Sully – The Hero You Need – Review
Traditionally, Labor Day is the sign Summer has ended, the leaves will be turning and those cool breezes will become harsh, bone chilling gusts in due time.
This year, Sully is your sign Hollywood is moving into Oscar season, where films like Nine Lives, Morgan, Tarzan and anything starring Zac Efron aren’t invited.
Tom Hanks stars as Chesley “Sully” Sullenberger – a veteran airline pilot who has just faced one of the most unimaginable and harrowing scenarios ever experienced by any pilot. In case you don’t remember, he is the captain of a US Airways jet attempting to take off from New York’s LaGuardia Airport when it hits a massive flock of geese, which knocks out both engines.

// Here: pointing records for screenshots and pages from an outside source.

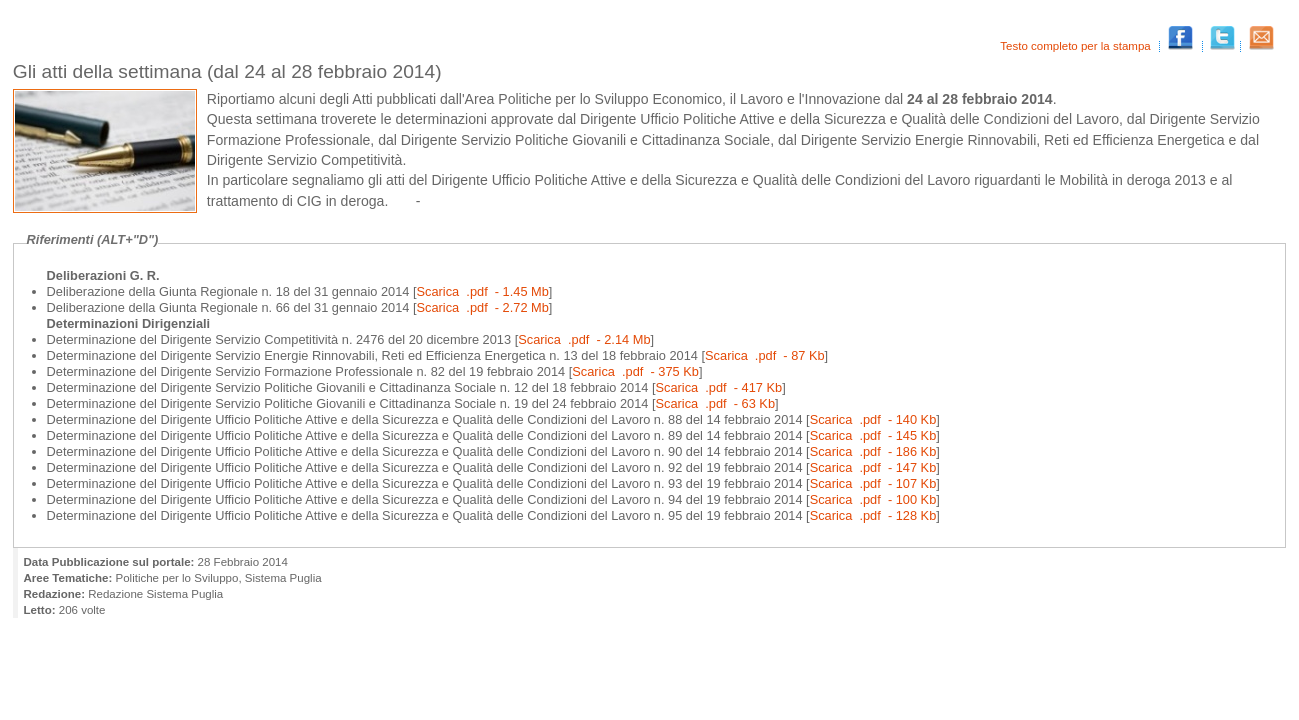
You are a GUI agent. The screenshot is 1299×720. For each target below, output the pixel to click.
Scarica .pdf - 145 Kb (873, 435)
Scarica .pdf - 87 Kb (765, 355)
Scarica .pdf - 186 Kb (873, 451)
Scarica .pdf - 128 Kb (873, 515)
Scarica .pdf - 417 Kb (719, 387)
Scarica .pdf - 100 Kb (873, 499)
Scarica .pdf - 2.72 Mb (483, 307)
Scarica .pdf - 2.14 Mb (584, 339)
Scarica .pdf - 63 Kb (716, 403)
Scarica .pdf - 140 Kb (873, 419)
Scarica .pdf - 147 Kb (873, 467)
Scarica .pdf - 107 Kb (873, 483)
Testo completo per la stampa (1077, 46)
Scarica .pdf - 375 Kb (635, 371)
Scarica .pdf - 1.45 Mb (483, 291)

With no power and no chance to make it to any airport, Sully and his co-pilot, Jeff Skiles (Aaron Eckhart), land the plane on the Hudson River, saving all 155 people on board.
However, as the world hails Sully as a great American hero, the National Transportation Safety Board’s bureaucrats are grilling him to find out if he took the right course of action or put everyone’s life needlessly in peril.
Even though every single person in the theater knows how this story ends, director Clint Eastwood is able to bring an amazing, mesmerizing level of tension to Sully that makes a simple story grander and more epic than we could have imagined.
Don’t get me wrong. What the crew and passengers faced is not inconsequential in any sense of the word, but it is a simple story Eastwood and the team are able to inflate as they reveal behind the scenes battles and make the incident come to life on screen.
Of course, the moments from Sully we will never forget are Eastwood’s re-creation of the 208 seconds from take off to incident to crash to rescue.
Eastwood makes us feel like we are on the plane, in the cockpit, and riding among the passengers as each crucial moment plays out, skillfully weaving in just enough personal stories and drama to tug at our hearts.
You feel the cramped aisles of the plane.
You hear the engines going out of commission and the eerie silence as the vehicle coasts through the air to possible doom.
More shockingly, you practically feel the impact of hitting the water and the panic among everyone on board as they try to evacuate to safety as the chilly waters pour into the fuselage.
Meanwhile, Hanks and writer Todd Komarnicki help exam our hero’s psyche, fears, and doubts in ways that make him an even greater hero and honorable person.
This is not a biopic, and the only stumbles in making this film are when Eastwood and team try to insert a few flashback-type scenes showing us incidents from Sully’s life. They aren’t needed and add nothing to the main story.
Instead, Hanks adds soul and depth to a laconic man who speaks softly to mask the tumult stirring inside of him. It’s a restrained struggle from a character who would never demonstratively show the pain raging inside.
Yet, Hanks doesn’t need grandiose displays to show us how Sully feels as his career lies in the balance and his family faces financial ruin. More importantly, Hanks shows us Sully cares more about putting those people needlessly at risk and the implications of those actions as they weigh on his conscience.
You have to love it when two legends team up and deliver a tour de force like Sully.
3 ½ Waffles (Out of 4)
Sully is rated PG-13 for some peril and brief strong language.